Please state how many lines of the listing contain the word "Expand", giving the number by itself.

Data excerpts —

===

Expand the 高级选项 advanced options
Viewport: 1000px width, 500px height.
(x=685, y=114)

===

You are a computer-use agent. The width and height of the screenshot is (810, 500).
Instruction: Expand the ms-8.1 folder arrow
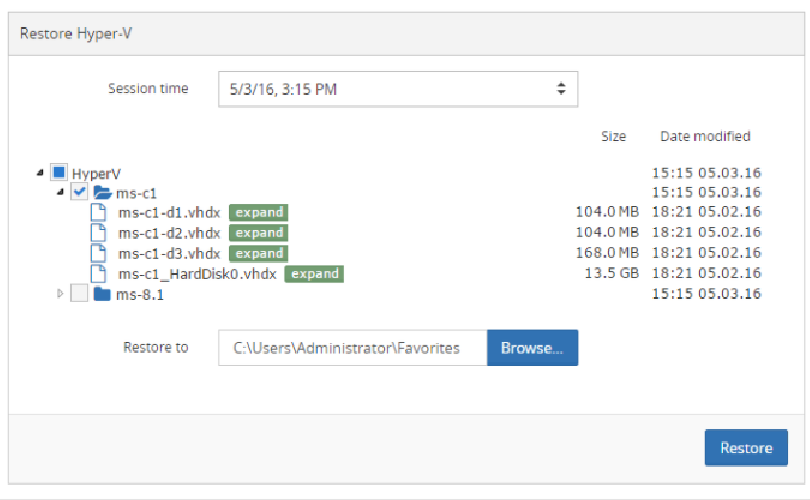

===

Result — 2